Todas las fotos de este post son, de Allahabad (India)
Hay,
que tener mucho arrojo, para calificar un día cualquiera de esta
forma, dado que como ya dije en los proverbios indios, en este país,
siempre te puede pasar algo más horrible, de lo peor, que has vivido
o imaginado.
Con los pies ya en tierra
y-milagrosamente- sin rasguño alguno, nos vamos a buscar nuestro bar
de la cerveza. Pero resulta, que su dueño se ha jubilado y allí,
ahora almacenan patatas y cebollas. Entre tanto, empieza a diluviar y
nos cae de plano, con los bultos al hombro. Encontramos más tiendas
de cerveza, pero nos piden cifras astrónomicas (150 rupias por una
lata).
Desistimos de tomar el
tren a Allahabad. Pero, volvemos a insistir, al comprobar, que el bus
no parte de la estación, sino de un lugar indeterminado de la
carretera, que no nos saben precisar. Viendo la que está cayendo,
los hijos de puta de los autorickshaw -tuk tuks, familiarmentte-, nos
agobian aún más, que de costumbre, poniendo en peligro nuestra
integridad física, bloqueándonos en mitad de la carretera.

################

● **Lo que se pide**
Copia del fragmento el tramo que empieza con "Con los pies" y acaba con "de la carretera.", sustituyendo "patatas" por "zanahorias". Las líneas que vienen a continuación no tienen nada que ver con el fragmento.

################

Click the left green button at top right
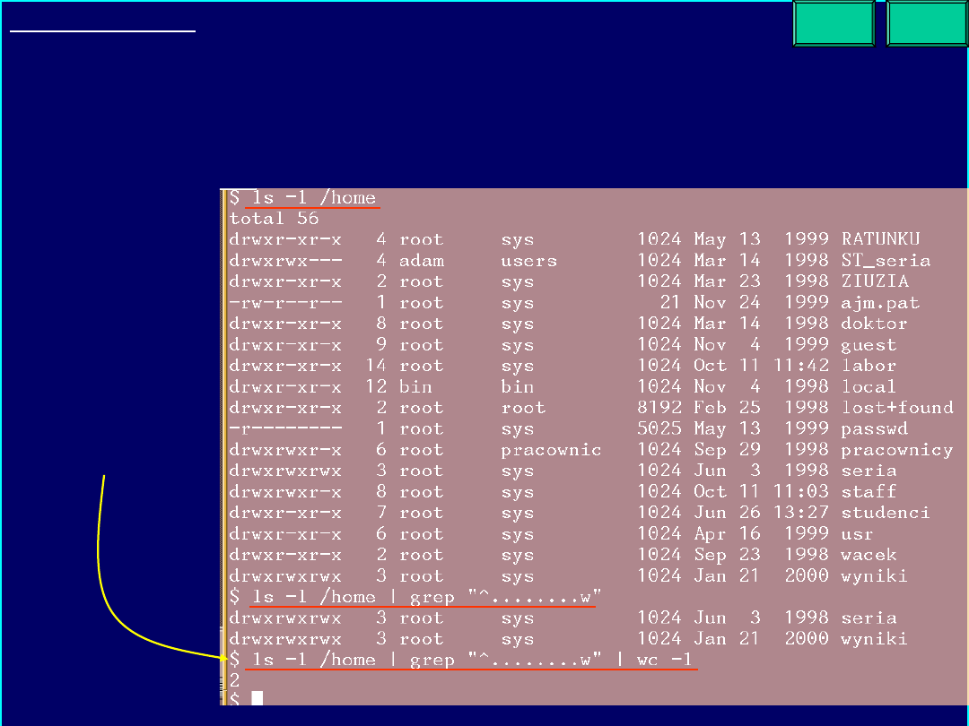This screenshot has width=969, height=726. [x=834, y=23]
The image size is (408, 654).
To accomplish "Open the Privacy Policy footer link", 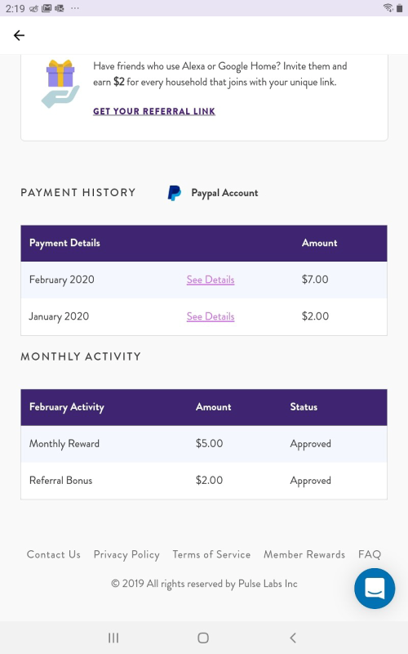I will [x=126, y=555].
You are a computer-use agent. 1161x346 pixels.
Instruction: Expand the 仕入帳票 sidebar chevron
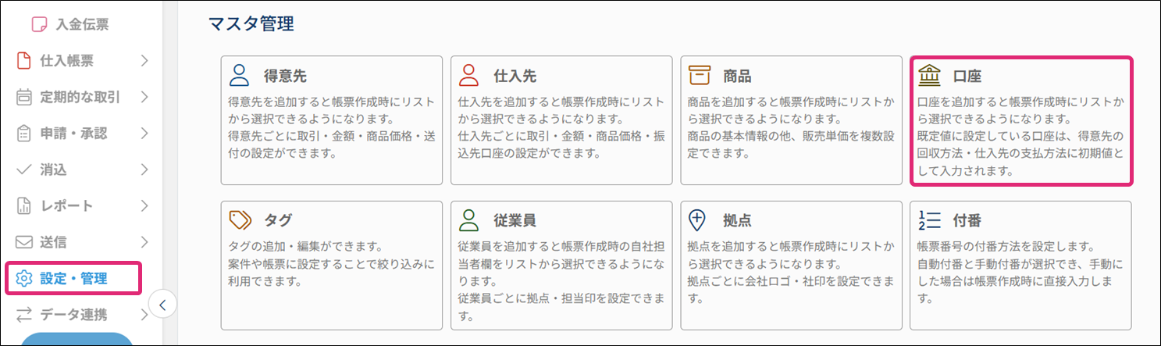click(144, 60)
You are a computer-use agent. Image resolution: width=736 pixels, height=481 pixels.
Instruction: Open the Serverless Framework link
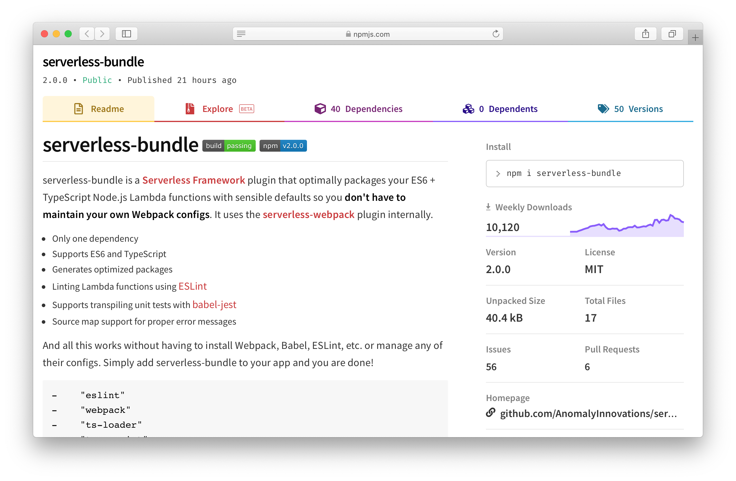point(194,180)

################

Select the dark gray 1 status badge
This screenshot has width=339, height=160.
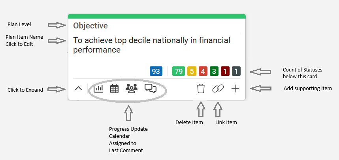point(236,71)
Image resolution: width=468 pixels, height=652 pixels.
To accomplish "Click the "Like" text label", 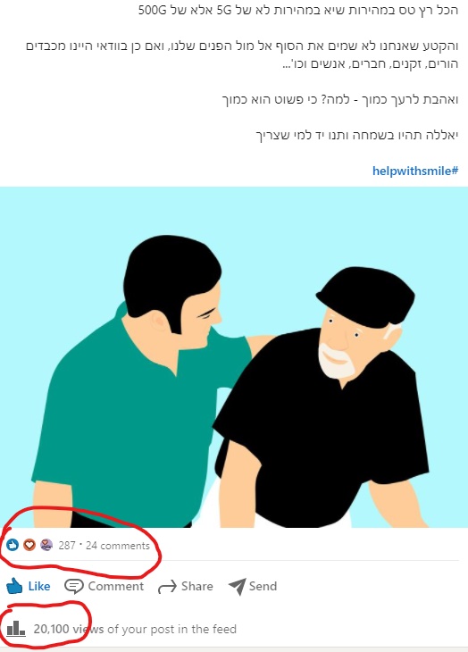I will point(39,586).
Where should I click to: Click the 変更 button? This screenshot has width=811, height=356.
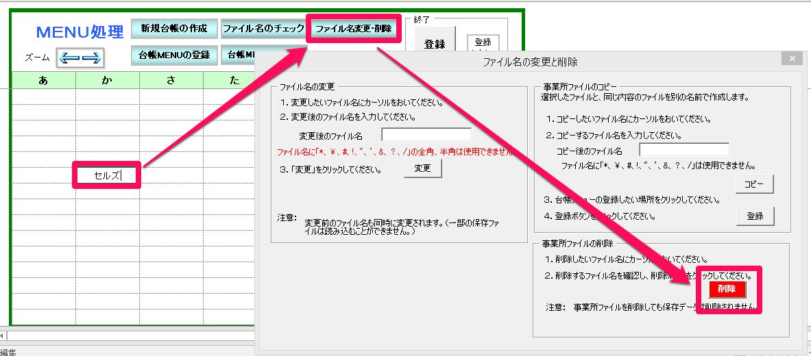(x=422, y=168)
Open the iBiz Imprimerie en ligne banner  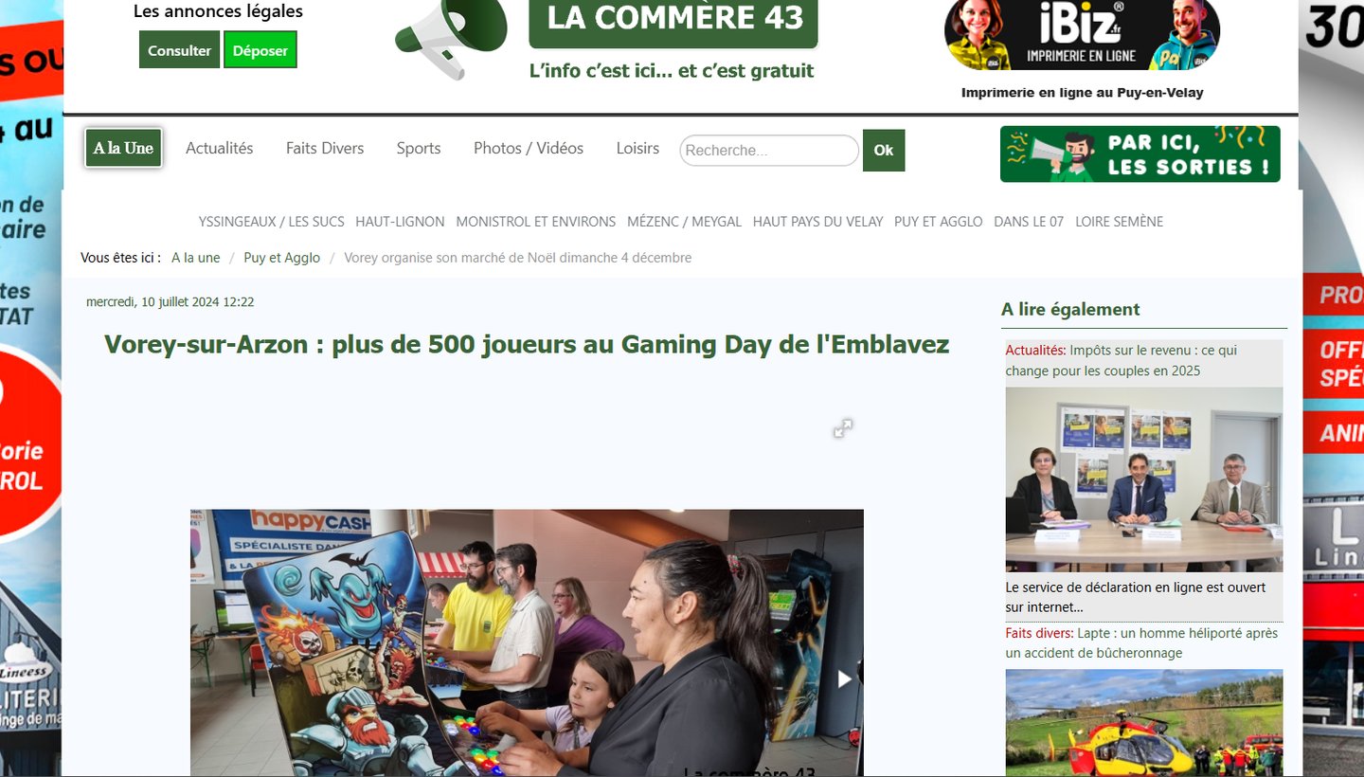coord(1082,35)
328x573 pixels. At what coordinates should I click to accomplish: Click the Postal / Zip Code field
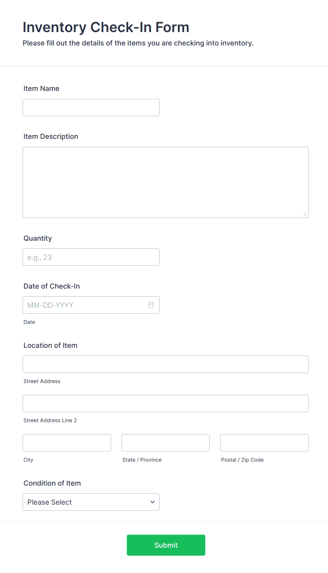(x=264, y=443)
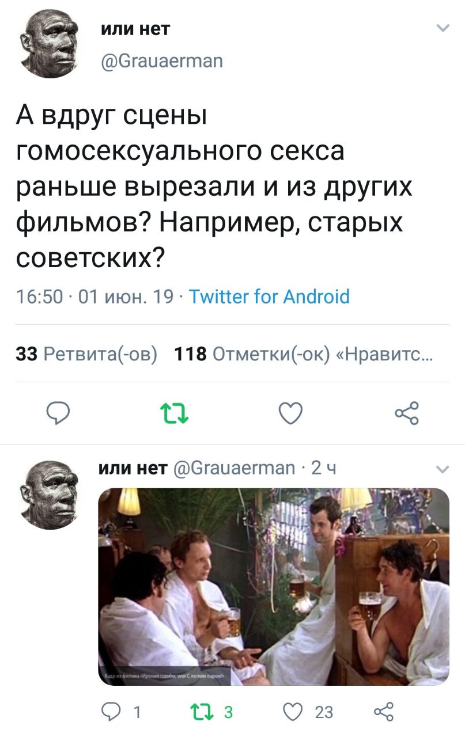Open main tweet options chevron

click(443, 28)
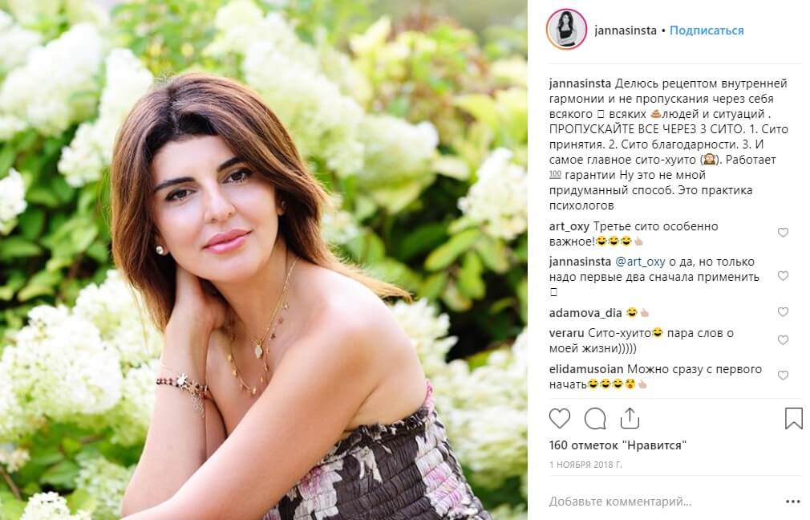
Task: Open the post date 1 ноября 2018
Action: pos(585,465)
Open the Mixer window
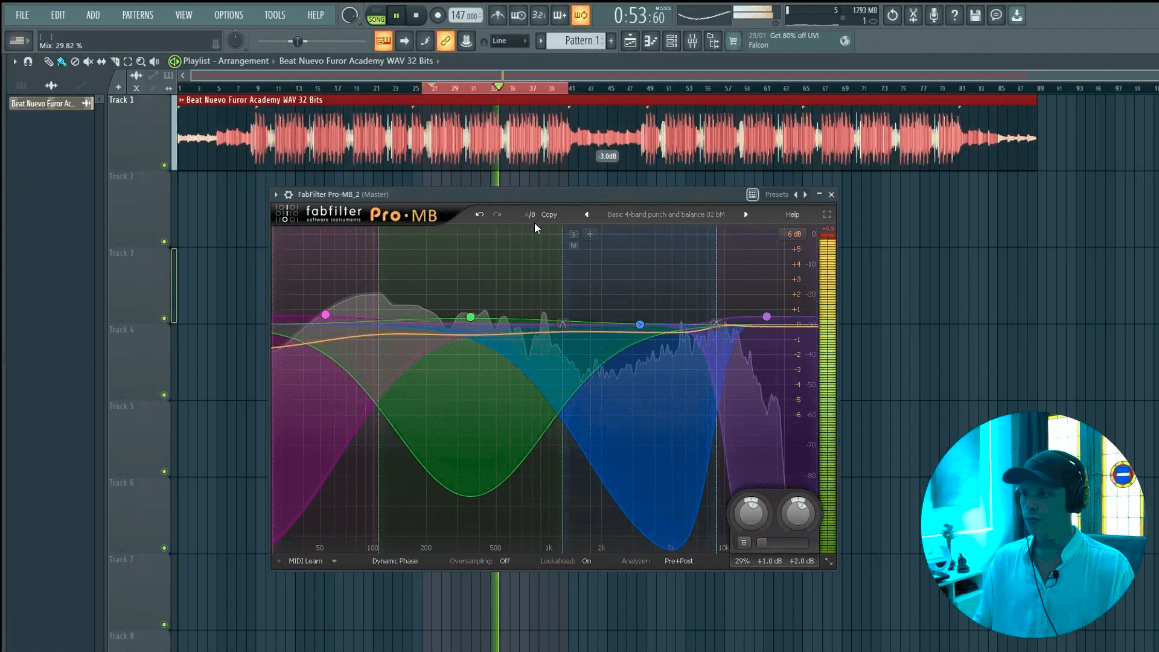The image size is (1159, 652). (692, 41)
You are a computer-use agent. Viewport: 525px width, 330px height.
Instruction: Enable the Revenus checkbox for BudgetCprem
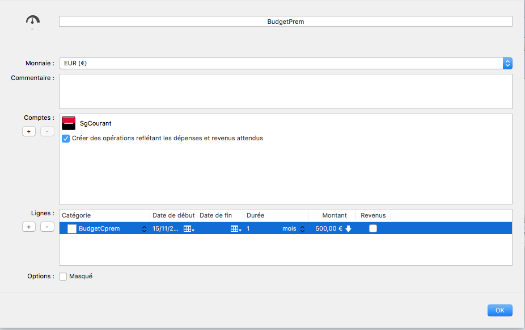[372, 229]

################

● **Respuesta del ejercicio**
Con los pies ya en tierra
y-milagrosamente- sin rasguño alguno, nos vamos a buscar nuestro bar
de la cerveza. Pero resulta, que su dueño se ha jubilado y allí,
ahora almacenan zanahorias y cebollas. Entre tanto, empieza a diluviar y
nos cae de plano, con los bultos al hombro. Encontramos más tiendas
de cerveza, pero nos piden cifras astrónomicas (150 rupias por una
lata).
Desistimos de tomar el
tren a Allahabad. Pero, volvemos a insistir, al comprobar, que el bus
no parte de la estación, sino de un lugar indeterminado de la
carretera, que no nos saben precisar. Viendo la que está cayendo,
los hijos de puta de los autorickshaw -tuk tuks, familiarmentte-, nos
agobian aún más, que de costumbre, poniendo en peligro nuestra
integridad física, bloqueándonos en mitad de la carretera.